Before I started this process a friend who already went through it told me to expect that the process won’t be entirely fair. There will be kids with $, connections, legacy status but with lower grades and scores that will get into schools that your own higher stat kid won’t. It’s an imperfect process. You just have to understand and make peace with that going in.
Sorry, but these threads tend to pop up this time of year, and barring absolute evidence of cheating, I would not advise bringing your suspicions (note that word: “suspicions”- you have no idea what the actual app looked like, or whether it contained false info) to anybody’s attention. Elite colleges have seen it all, and even an exaggerated reporting of a kid’s involvement in/creation of a charity is not THE THING that got this kid into Duke, Berkeley or UCLA.
I roll my eyes every time I hear somebody complain that so-and-so "ONLY got in because (fill in the blank: dad paid somebody; they lied about ECs; they were a minority; they knew somebody; whatever). There is rarely an “only” reason in elite admissions. Just focus on your own kid, and worry about real, provable injustices in this world. There are many. This isn’t one of them.
A 20 pt difference on the SAT doesn’t mean much. As for GPA, each school will recalculate, so you don’t really know what those numbers are. Charity aside, she must have had a strong application. A single ec is not getting you into Duke
I am in the camp that the charity had little if anything to do with the acceptances. These college admissions officers have seen it all - they know the vast majority of these “charities” no longer exist the day after decisions go out.
And if the family was in fact in a foreign country handing out clothes to those in need, then why do you take the position that it was a “fake” charity? Combining that with some family leisure time does not negate the value of the time they spent trying to assist those less fortunate.
I also think complaining to the high school guidance counselor is going to create more problems than you anticipate and it will likely be viewed as sour grapes. Remember it is a feather in the GC’s cap when students get good results. It likely will not change anything either, so you have nothing to gain and everything to lose.
I have friends who fudged Income for financial aid-they work for a friend who agreed to report a lower income if needed. Their daughter just told me she got into Georgetown with tons of need based aid. She reported “for some reason they think my parents are poor, and they offered me a ton of aid”. Total fraud and cheating, but they will not get caught, and their daughter does not know they did this. I am shocked by all of this and it has negatively affected our close friendship, as I hear them gush over their daughter’s great choices. My kids attend nice schools with great merit scholarships, but their choices were limited because we are honest with our FA applications. There are many people who cheat in a similar fashion, fake addresses or use Grandma’s address to attend a better High School, etc.

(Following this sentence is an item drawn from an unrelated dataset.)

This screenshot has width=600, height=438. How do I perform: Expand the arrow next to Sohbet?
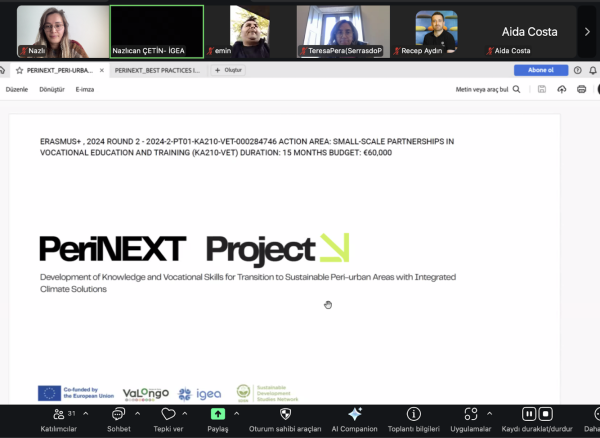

Because there are so many who cheat ^^^ does that make it OK? Because so many people cheat on their taxes, that gives them a pass?
Lying is lying. If the OP has real suspicions, the GC can investigate. Or the OP can write a signed letter to Duke, and let them decide to look into it, or not.

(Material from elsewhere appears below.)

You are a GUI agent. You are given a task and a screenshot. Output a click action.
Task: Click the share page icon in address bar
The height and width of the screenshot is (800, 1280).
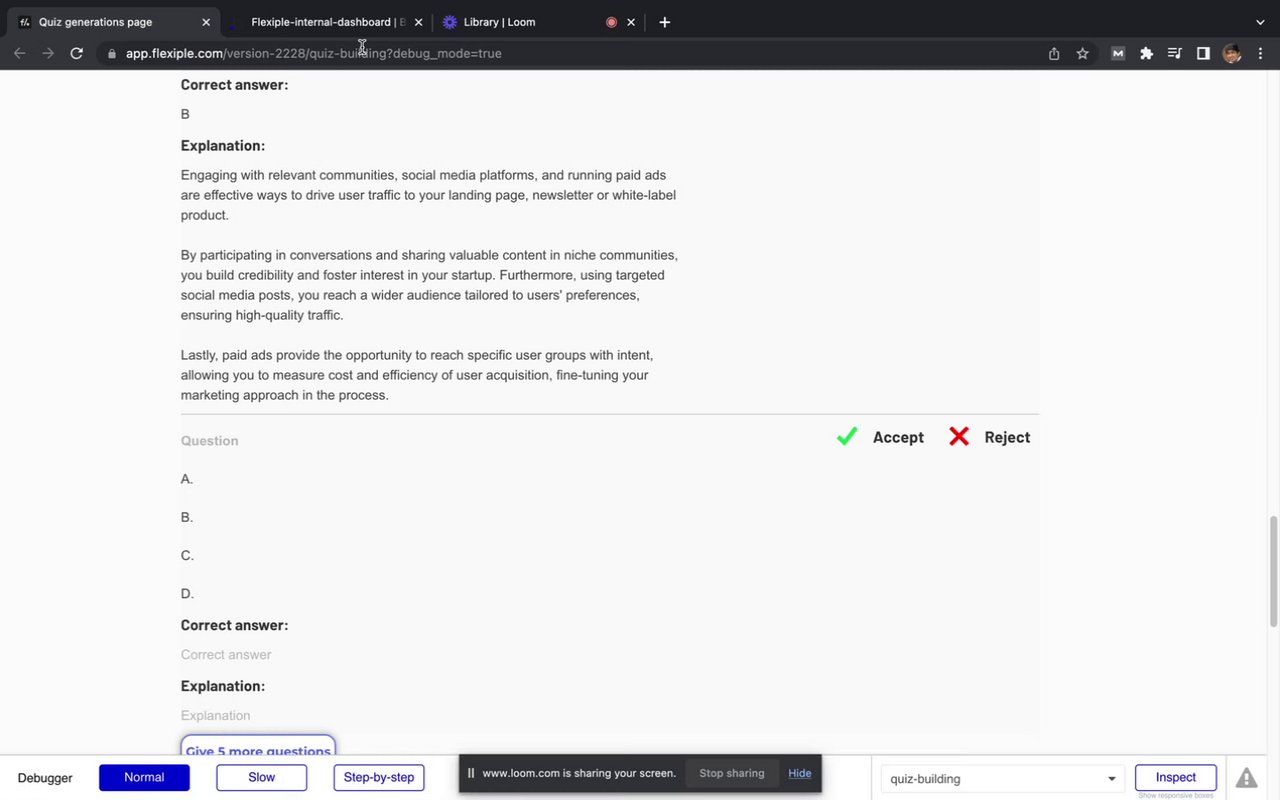[x=1054, y=53]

Standing by and doing nothing just encourages the applicant to employ more dishonesty in her life. Who wants to attend college with one more cheater? There are enough already.
Definitely not. condoning the cheating, I am mourning the loss of a close friendship because of the cheating. Also feeling frustrated by all the cheating I see in daily life, I tried to report cheaters lying sbout addresses to get into our high school and was told thAt our administration did not have enough manpower to investigate or prove cheating. Unbelievable, but the chaters all seem to look good on paper.
Side question - does it surprise you when people do stuff like this (or allegedly do stuff like this) and then talk about it?!?